- Okuma parçası
Ö7: Aday öğretmen olarak görev yaptığım okulda bana rehberlik edecek olan öğretmen o kasabadan birisiydi ve herkes onu çok iyi tanıyordu. Kendi köyünde ya da kasabasında görev yapan bir öğretmen olarak kasabadaki çocuklara faydalı olabilmek için, köy çocuklarını yetiştirebilmek için o yaştaki bir öğretmene göre o kadar imtina ile ve o kadar güzel çalışıyordu…

4.1.6.2.Cinsiyet

Okul müdürlerinin tamamı kadın öğretmenlerin işlerini daha ciddiye aldıklarını, daha özenli yaptıklarını, başarı odaklı olduklarını ve daha çok çalıştıklarını belirtmişlerdir. Yani okul müdürlerine göre kadın öğretmenlerin akademik iyimserlikleri daha yüksektir. Bir okul müdürünün bu konudaki düşüncelerini açıklayan konuşması aşağıda verilmiştir.

M2: “Ben okulumdaki öğretmenleri düşündüğüm zaman kadın öğretmenlerin daha iyimser olduklarını görüyorum. Kadın öğretmenlerin gayretleri daha fazla, daha başarılılar ve motivasyonları çok daha yüksek. Kadınlar öğrencilerini kendi çocukları gibi görüyorlar ve daha fazla gayret ediyorlar. Ya da diğer öğretmen arkadaşlarındaki eksiklikleri de kendi aralarında ya da bizimle paylaşıyorlar.

66 Başka bir okul müdürü kadın öğretmenlerin akademik iyimserliğinin yüksek olmasının sebebinin kıyaslama olduğunu düşünmektedir. Okul müdürü bu düşüncesini aşağıdaki cümlelerle ifade etmiştir.

M5: “Kadın öğretmenler kendilerini diğer öğretmenlerle daha çok kıyaslıyorlar ve bu durumu çok önemsiyorlar. Bu da onların motivasyonunu artırıyor, rekabete ve daha çok çalışmaya zorluyor.”

Okul müdürleri kadın öğretmenlerin görev ve sorumluluklarını erkek öğretmenlere nazaran daha dikkatli ve zamanında yerine getirdiklerini düşünmektedirler. Okul müdürlerinin bu konudaki açıklamaları aşağıda verilmiştir.

M3: “Kadınlar sorumluluklarını daha iyi yerine getiriyorlar. Mesela öğretmenlerden bir yazı istediğimiz zaman kadınlardan gelen yazılar ile erkek öğretmenlerden gelen yazılar arasında bariz farklılıklar oluyor. Kadınlar daha özene bezene, düzgünce yazıyorlar. Genelde erkek öğretmenler kadınlara göre daha az sorumluluk alıyorlar. Okulda alınan kararlara daha çok erkek öğretmenler itiraz eder.”

- Malzeme
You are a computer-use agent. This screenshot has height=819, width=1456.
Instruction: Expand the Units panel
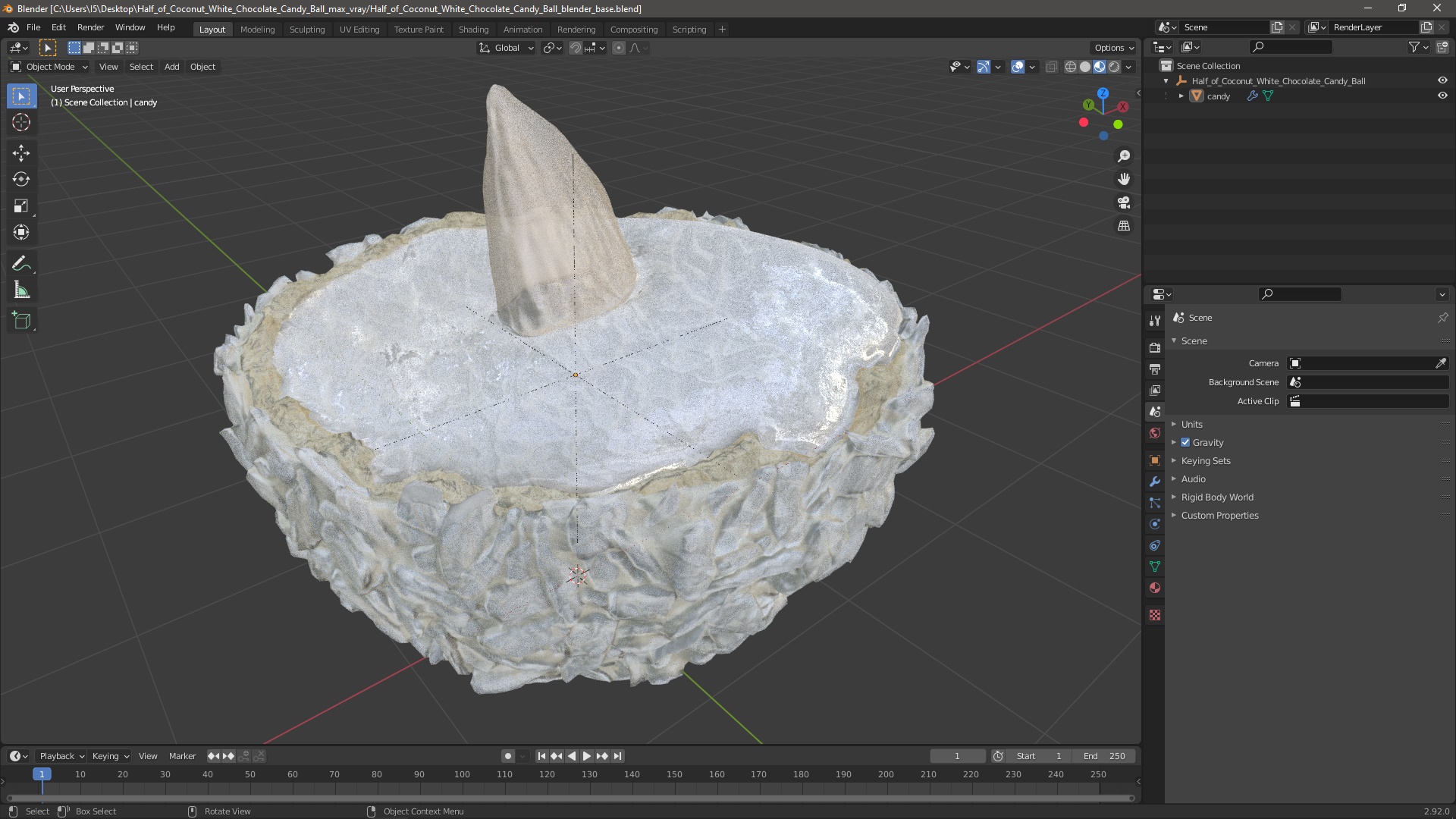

- Görevin amacı
Okuma parçasında "66 Başka bir" ifadesinden "cümlelerle ifade etmiştir." ifadesine kadar uzanan bölümü hiç değiştirmeden geri verin.

- Yanıt
66 Başka bir okul müdürü kadın öğretmenlerin akademik iyimserliğinin yüksek olmasının sebebinin kıyaslama olduğunu düşünmektedir. Okul müdürü bu düşüncesini aşağıdaki cümlelerle ifade etmiştir.